Un film coûte cher. Du cachet des acteurs à celui du monteur en passant par le marketing, beaucoup d'euros sont nécessaires pour mener à terme un projet de cette envergure. Le placement de produits permet d'en alléger le coût. 

 La publicité est partout, c'est un fait. Dans les journaux, à la télévision et au cinéma. Elle fait vivre bon nombre de secteurs et on ne peut, objectivement, pas s'en passer. Le septième art n'échappe pas à la règle et vous pouvez découvrir de nombreux placements de produits dans les longs-métrages. Cette pratique n'est pas nouvelle, en 1901, Georges Méliès, le créateur du premier studio de cinéma de France, avait fait la promotion d'une marque de champagne dans son filmBarbe Bleue. Depuis ce temps-là, cela ne choque plus personne et cela passerait presque inaperçu si cela n'était pas si grossier, parfois. C'est le cas dans World War Z, réalisé par Marc Foster. Si la pellicule est bonne, il y a un passage ridicule où après avoir été privé d'eau pendant de longues heures, Brad Pitt tombe sur un distributeur qui propose... seulement du Pepsi. Dans la vraie vie, vous le savez, si vous êtes déjà tombés sur un distributeur, vous avez le choix entre plusieurs boissons différentes. Ce placement arrive à un moment où le spectateur est sous tension et du coup cela provoque un effet comique non volontaire. D'ailleurs, la scène est tellement ridicule que les Internautes s'en sont moqués. Une personne a même mis en ligne une vidéo où l'on voit la star boire le soda pendant 2 heures. 



Mais au-delà de cet exemple raté, le placement de produits est bien plus complexe. Dans les faits, il y a trois types de placements différents : 

- Le classique est le plus basique et donc aussi le plus agressif. Il consiste simplement à citer la marque dans une phrase inscrite dans le scénario. Exemple : ''Hey, tu as pensé à acheter du Coca-cola ?''.  

- L'évocateur est plus subtil et il dépend davantage du réalisateur. L'idée est d'intégrer le produit à un plan de façon naturelle. Typiquement, un acteur peut se saisir d'une canette d'Oasis et la boire en gros plan. 
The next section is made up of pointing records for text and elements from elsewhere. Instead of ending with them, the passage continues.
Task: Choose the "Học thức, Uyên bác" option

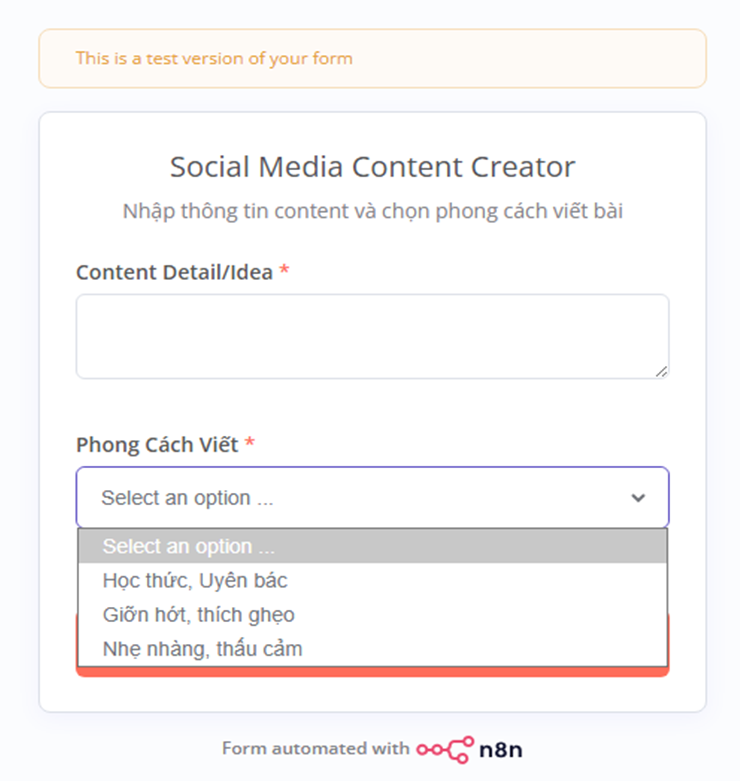Action: click(195, 580)
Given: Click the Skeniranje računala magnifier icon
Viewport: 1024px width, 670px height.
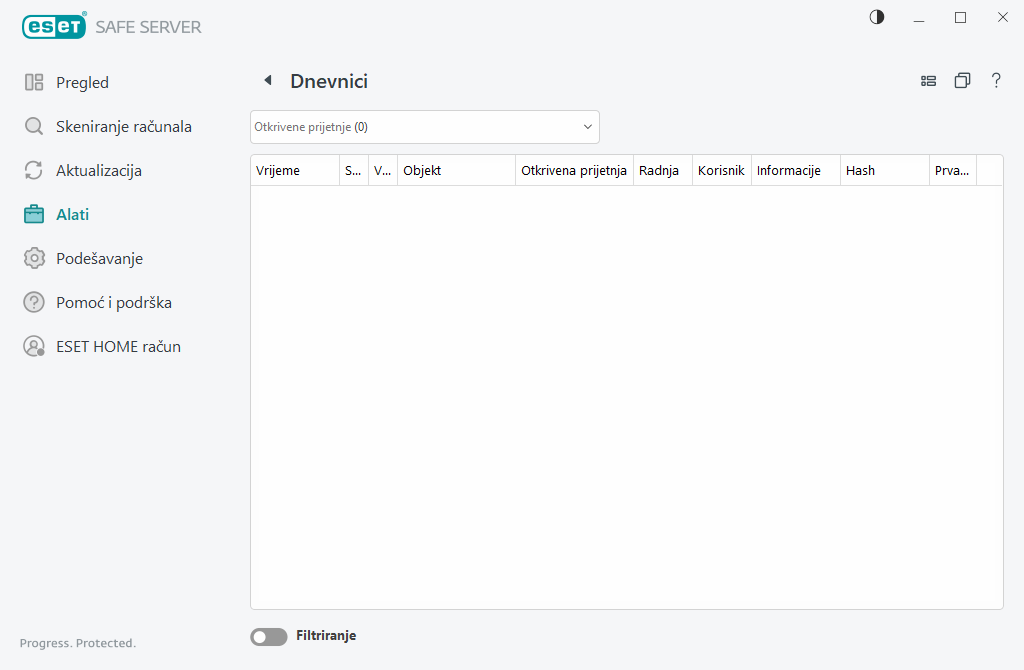Looking at the screenshot, I should click(x=34, y=127).
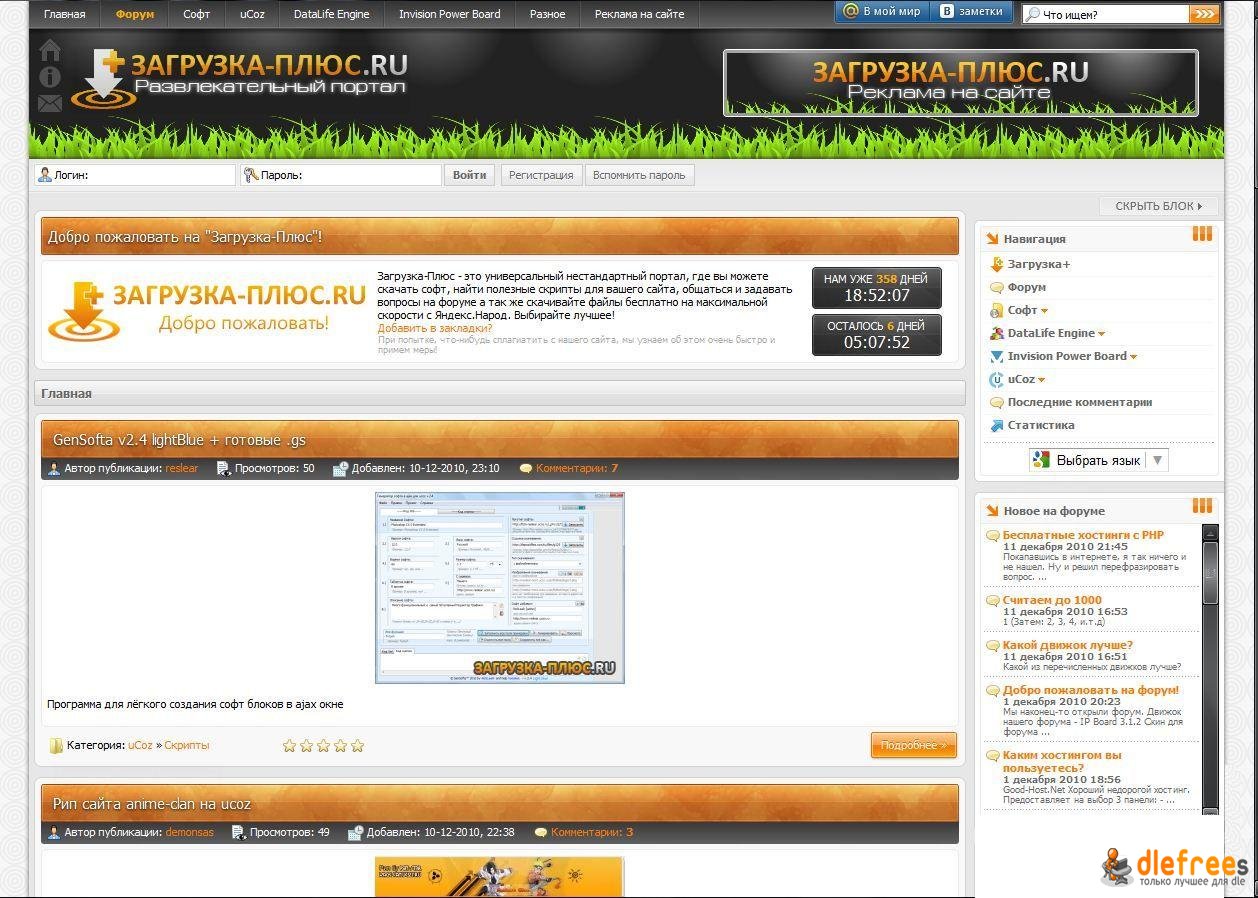Click the Navigation block orange bars icon
The width and height of the screenshot is (1258, 898).
pos(1201,234)
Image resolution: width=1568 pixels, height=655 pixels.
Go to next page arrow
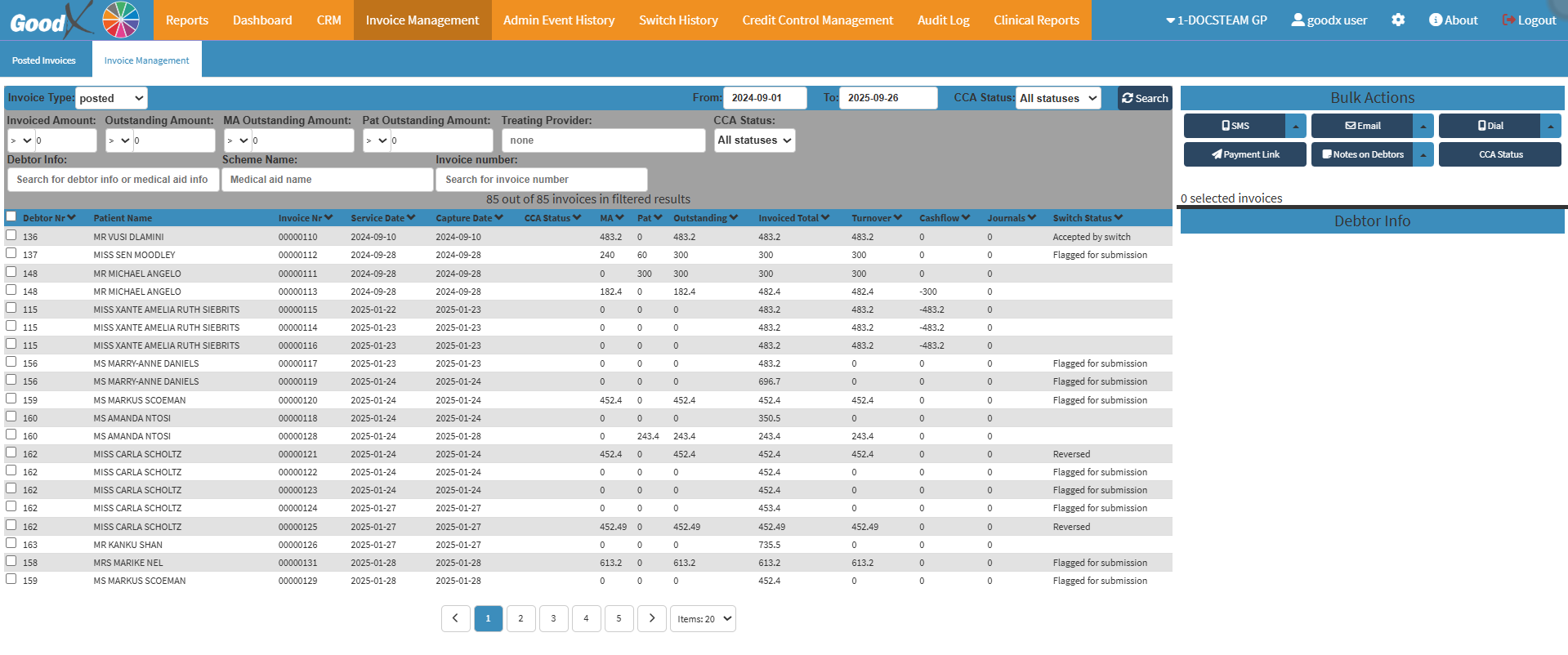pyautogui.click(x=651, y=618)
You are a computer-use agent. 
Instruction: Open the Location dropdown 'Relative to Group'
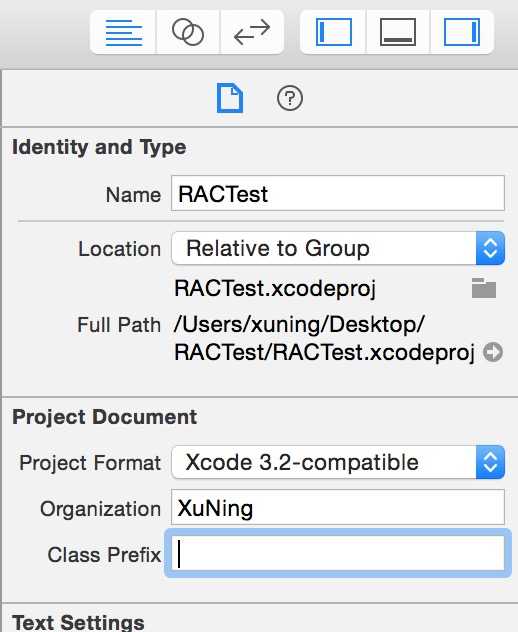coord(338,248)
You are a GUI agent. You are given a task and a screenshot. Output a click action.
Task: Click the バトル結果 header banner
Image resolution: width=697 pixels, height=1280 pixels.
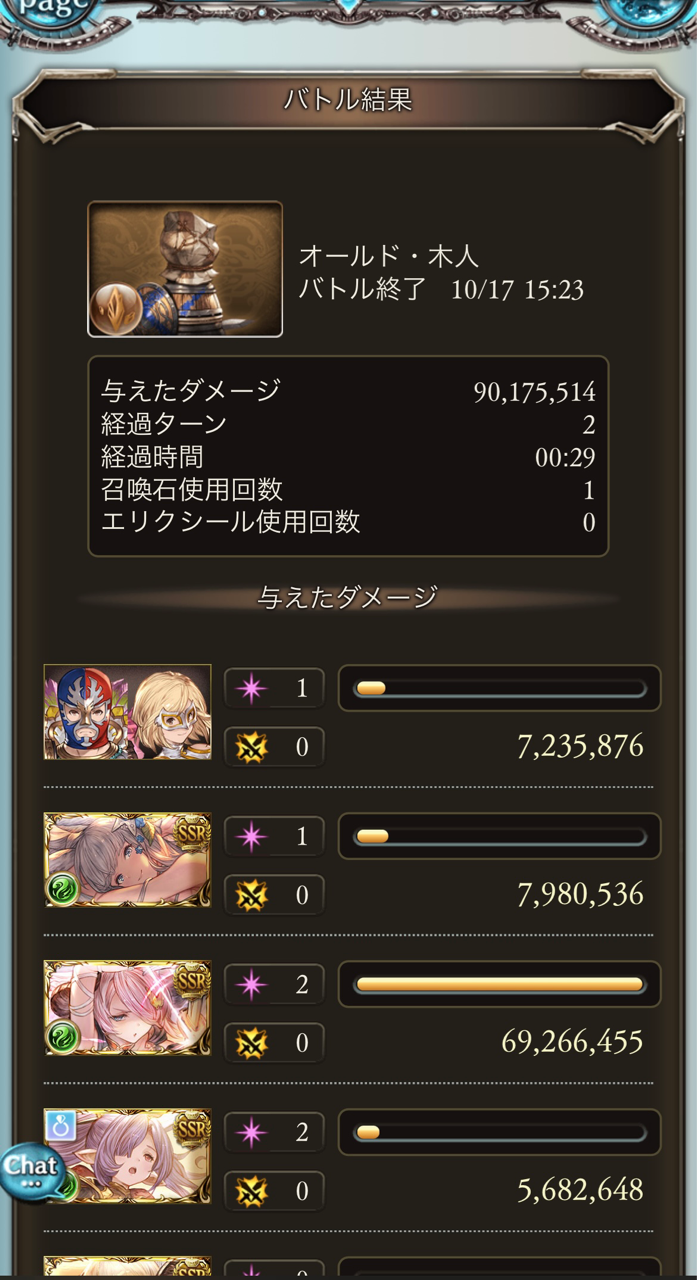[348, 100]

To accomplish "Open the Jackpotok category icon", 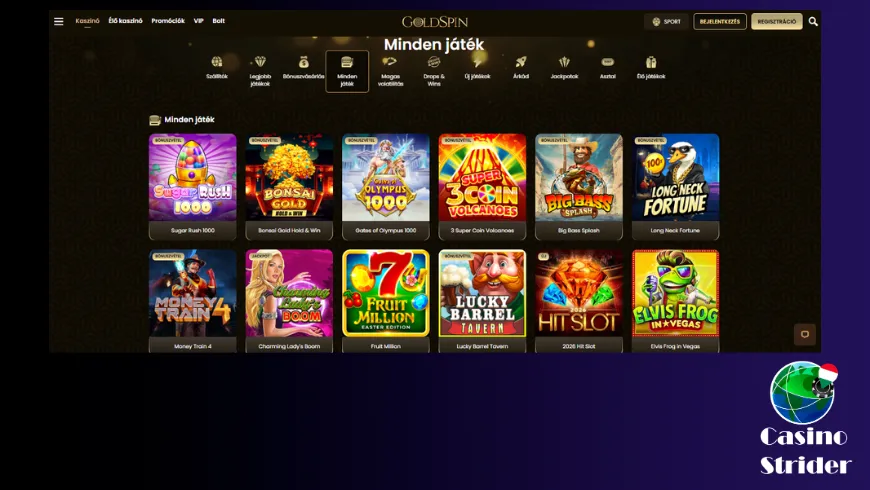I will click(x=564, y=62).
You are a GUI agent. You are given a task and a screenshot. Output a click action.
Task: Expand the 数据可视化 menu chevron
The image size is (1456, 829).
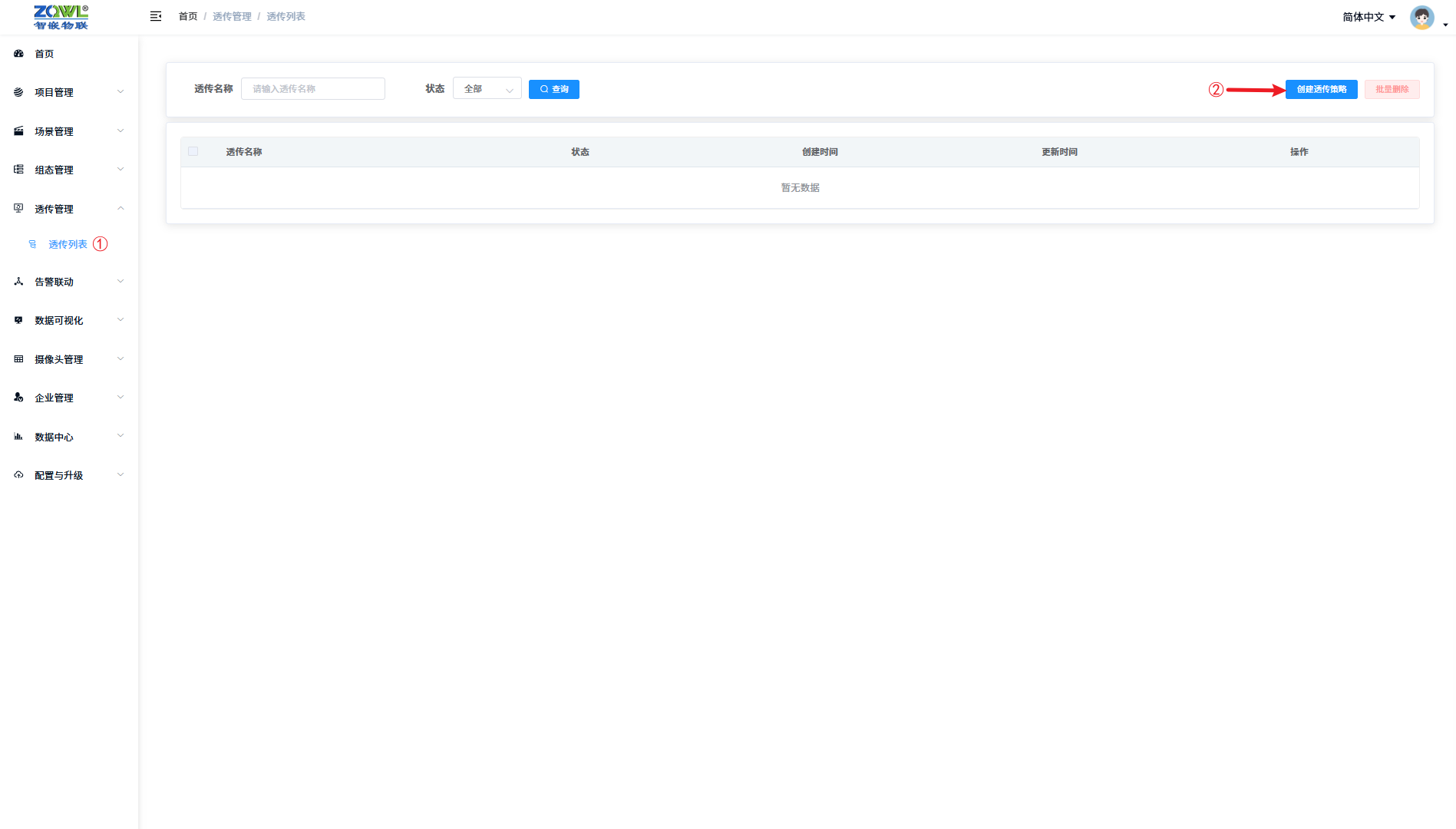coord(121,320)

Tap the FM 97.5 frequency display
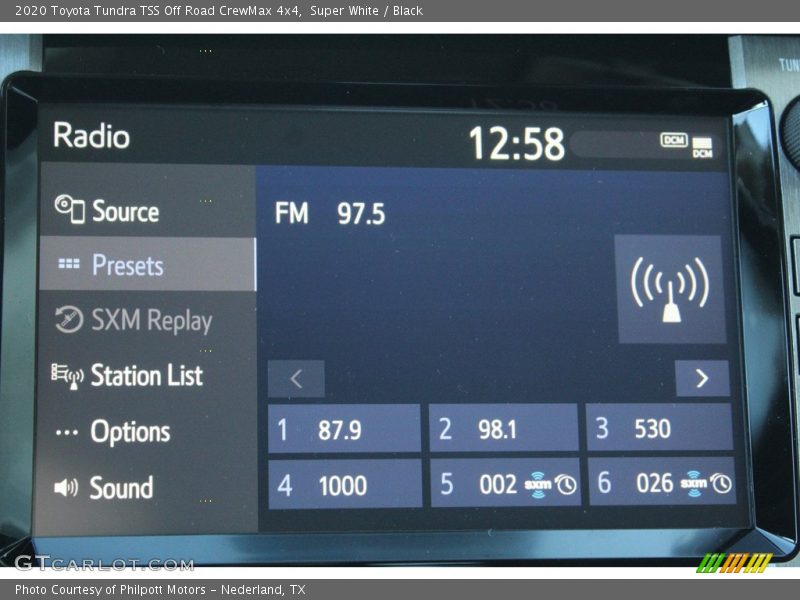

- Le furtif est le plus discret et aussi le plus risqué pour les marques. Par exemple, les tenues créées par Jean-Paul Gaultier dans le Cinquième élément. 

''Notre rôle est de faire le lien entre les annonceurs et les producteurs, nous explique Jean-Dominique Bourgeois, le directeur associé de Place to be Media. Nous travaillons à partir des scénarios fournis par les producteurs pour essayer de trouver des annonceurs pouvant s'intégrer à l'intérieur de l'oeuvre. Nous offrons ainsi d'un côté une exposition à une marque via une oeuvre cinématographique et de l'autre un apport en budget ou contrepartie marchandise pour le producteur.'' Ce spécialiste du placement de produits nous a aussi confié qu'une marque peut débourser de 3 000 euros pour une petite production à 150 000 pour une production internationale et ''parfois plus si la marque est visible dans plusieurs séquences''. Pour ce spécialiste, ''l'intérêt de faire du placement de produits au cinéma est de donner une exposition aux produits ou à la marque durant toute la durée de vie du film (sortie salle puis VOD/DVD puis diffusion télé) mais aussi de faire évoluer les valeurs associées à la marque''. Oui, car si vous persuadez une production de faire porter votre marque de vêtements à Zooey Deschanel, elle sera, pendant longtemps, associé à l'élégance et au charme. Malin.